La résolution du gouvernement géorgien réclamant le retrait des soldats de la paix russes des territoires des "Etats non reconnus", le refus de Mikhaïl Saakachvili de se rendre à Moscou au sommet informel des leaders de la CEI, la destitution du ministre géorgien relativement modéré Gueorgui Khaïndrava, le renforcement des positions d'Irakli Okrouachvili, principal adepte du recours à la force à l'égard de l'Abkhazie et de l'Ossétie du Sud sont autant de signes incitant à envisager une grave déstabilisation de la situation dans la région.

Le parlement géorgien avait déjà adopté des textes extrêmement durs visant les "casques bleus" russes en Abkhazie et en Ossétie du Sud. Cependant, ordinairement Tbilissi se bornait simplement à jouer au bon et au mauvais magistrats, le rôle du "bon" étant assumé par le président et le gouvernement du pays, en soulignant leur volonté de maintenir des relations positives avec la Russie. Maintenant le pouvoir géorgien en bloc ne cherche pas à dissimuler son attitude négative vis-à-vis de la Russie, à la seule différence près que si certains de ses représentants ne sont pas encore disposés à recourir à un scénario "musclé" à l'encontre des "Etats non-reconnus" (d'où la mise à l'écart de Gueorgui Khaïndrava), d'autres - les plus nombreux - sont arrivés à la conviction que ce scénario est préférable à tous les autres.

Effectivement, toutes les tentatives entreprises par Tbilissi pour s'entendre avec les anciennes autonomies ont échoué. A Soukhoumi et à Tskhinvali on ne donne pas foi aux déclarations apaisantes des représentants géorgiens haut placés, estimant qu'il s'agit là de manoeuvres temporaires destinées à les insérer dans la composition de la Géorgie et non pas à reconnaître sans équivoque les anciennes erreurs de la politique ethnique. Dans le même temps, les élections présidentielle et législatives approchent, au cours desquelles Mikhaïl Saakachvili aura fort affaire avec les représentants de l'opposition et devra dresser le bilan de ses promesses de rétablissement de l'intégrité territoriale du pays. Rappelons que le ministre de la Défense, Irakli Okrouachvili, avait lui aussi promis de réveillonner à Tskhinvali et que pour cela il ne lui reste qu'un peu plus de six mois.

A Tbilissi on ne pense certainement pas que les soldats de la paix russes obtempéreront à la résolution du parlement géorgien. Il semble bien que l'exigence des députés ne soit qu'un premier pas important dans la voie menant à l'expulsion des "casques bleus" russes.

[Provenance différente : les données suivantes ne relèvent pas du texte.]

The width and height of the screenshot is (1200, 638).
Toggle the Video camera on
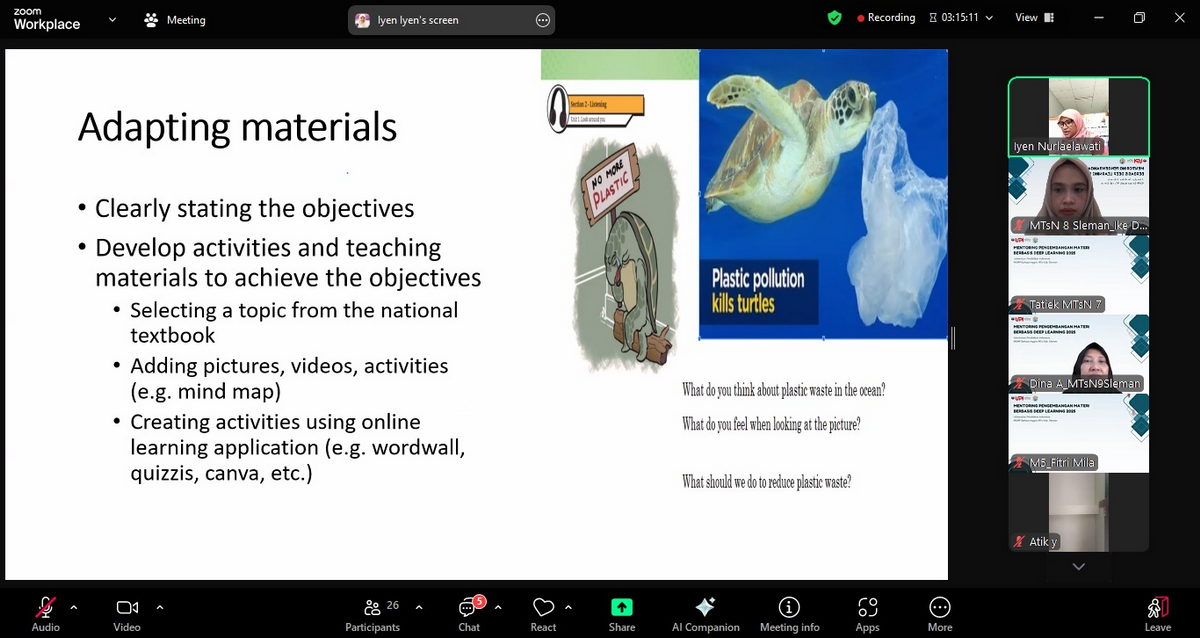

Par la suite la partie géorgienne pourrait réclamer, dans un premier temps, une modification du format de l'opération de paix, "mouiller" la force de paix russe en y introduisant des militaires d'autres Etats et en remettant le commandement de l'opération entre d'autres mains. L'exigence d'Irakli Okrouachvili de ne plus délivrer de visa au commandant en chef adjoint des troupes terrestres russes, le général Valeri Evnevitch, n'a rien de fortuit. Plus loin ce pourraient être des démarches en vue de donner un coup d'arrêt à l'opération de paix, de transformer les "casques bleus" russes protecteurs des ressortissants russes dans la région (c'est au fond cette fonction qu'ils assument) en observateurs impuissants.

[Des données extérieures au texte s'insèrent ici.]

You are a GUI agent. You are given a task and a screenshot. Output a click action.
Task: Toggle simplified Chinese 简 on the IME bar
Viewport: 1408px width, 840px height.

Selon un certain point de vue, depuis que la Géorgie vise l'intégration occidentale (bien que celle-ci soit purement hypothétique, George W. Bush a néanmoins récemment laissé entendre au président Mikhaïl Saakachvili en visite aux Etats-Unis que son pays pourrait à terme entrer dans l'OTAN), une action armée de celle-ci contre les anciennes autonomies est impossible. En effet, les Etats-Unis n'ont absolument pas besoin d'une exacerbation des conflits à proximité immédiate du pipeline Bakou-Tbilissi-Ceyhan qui est pour eux d'une importance stratégique. Cependant, si cette exacerbation était contrôlée (par l'Occident) et de courte durée, alors les Américains et les Européens pourraient fermer les yeux. Surtout si l'on trouve un prétexte plausible pour justifier un recours à la force.

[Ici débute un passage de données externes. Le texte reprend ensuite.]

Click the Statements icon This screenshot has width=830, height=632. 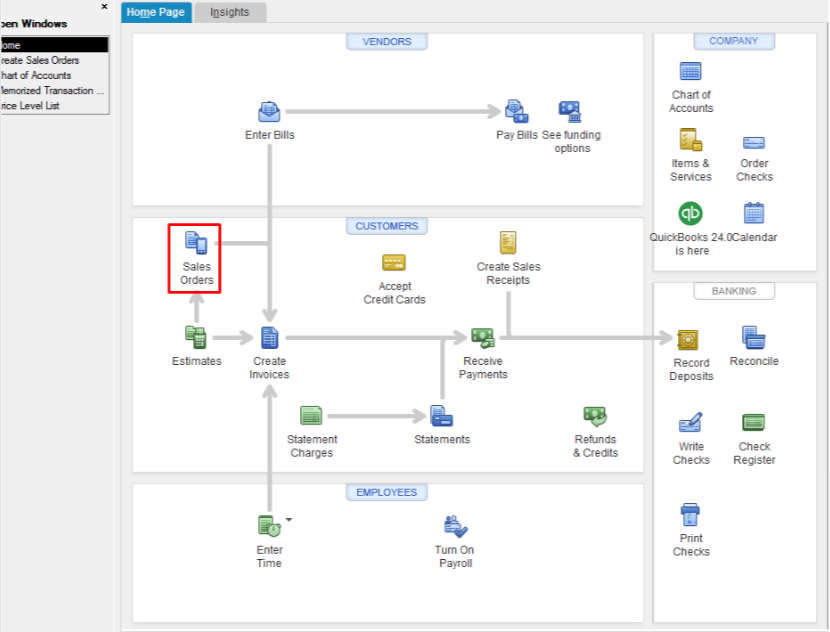[x=441, y=415]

Dans un tel contexte les événements pourraient connaître une évolution des plus désagréables. La défaite infligée par les Américains au régime des talibans en Afghanistan et l'invasion israélienne actuelle au Liban sont les premiers exemples de réponses d'Etat face à des actions de groupes extrémistes opérant dans des territoires étrangers. Il serait plus simple encore d'entreprendre de telles actions armées à l'intérieur des frontières internationalement reconnues de la Géorgie, car aucun pays n'admet l'indépendance de ses anciennes autonomies. Il suffirait d'une provocation bénigne (souvenons-nous que l'"opération antiterroriste" lancée par Israël a fait suite à l'enlèvement de deux soldats de Tsahal) pour qu'un règlement musclé des conflits aujourd'hui foncièrement hypothétiques devienne réalité. Surtout que la situation dans la région est extrêmement complexe: le secrétaire du Conseil de sécurité de l'Ossétie du Sud, Oleg Alborov, vient d'être assassiné, un attentat a été perpétré contre le député ossète Bala Bestalta.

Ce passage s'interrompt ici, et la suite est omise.